Rosatom to deploy 1st Arctic boxship on Northern Sea Route in 2025
Russian state-owned nuclear power company Rosatom State Corporation revealed plans to send its first Arctic containership to the Northern Sea Route (NSR) in 2025.
This was confirmed by Alexander Bryntsev, Director for Shipbuilding and Transit Infrastructure at Rusatom Cargo (part of Rosatom), during the Sakhalin Oil and Gas conference on 29 September 2021.
“We are planning to build a pilot series of containerships with a capacity of 6,000 TEU with high ice class. We are already planning to launch the first vessel in 2025,” he said.
As informed, the company expects to announce a tender for the design of new Arctic container vessels by the end of 2021.
“The preliminary cost of the vessels has not yet been determined — it will depend on the requirements that will be incorporated into the design,” Ekaterina Lyakhova, Rosatom’s director for economics and investment, noted.
In July, Rosatom and UAE-controlled port operator DP World signed a cooperation agreement to jointly develop and design pilot containerships as part of the Northern Marine Transit Corridor (SMTC) project.
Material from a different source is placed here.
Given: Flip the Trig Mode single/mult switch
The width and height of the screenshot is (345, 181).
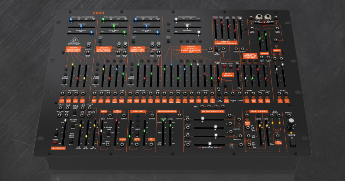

The project envisages the creation of a container line and hub ports for the transit of cargo along the Northern Sea Route.
Last month, DP World also agreed to jointly study with FESCO, Russia’s largest intermodal transport operator, the technical and economic conditions for developing a new container berth in the far east of Russia.
FESCO and Atomenergoprom JSC, part of Rosatom, intend to create a transport and logistics hub at the Vladivostok Commercial Sea Port.
Over the past years, Russia has been investing in infrastructure to develop the promising new transport corridor.
Despite a clear competitive advantage this route represents for the shipping sector, several shipping majors including CMA CGM, Hapag-Lloyd and MSC pledged not to use NSR stating environmental concerns.
According to these container shipping companies, the use of NSR would represent a significant danger to the ecosystem due to the possibility of oil pollution, collisions, and accidents.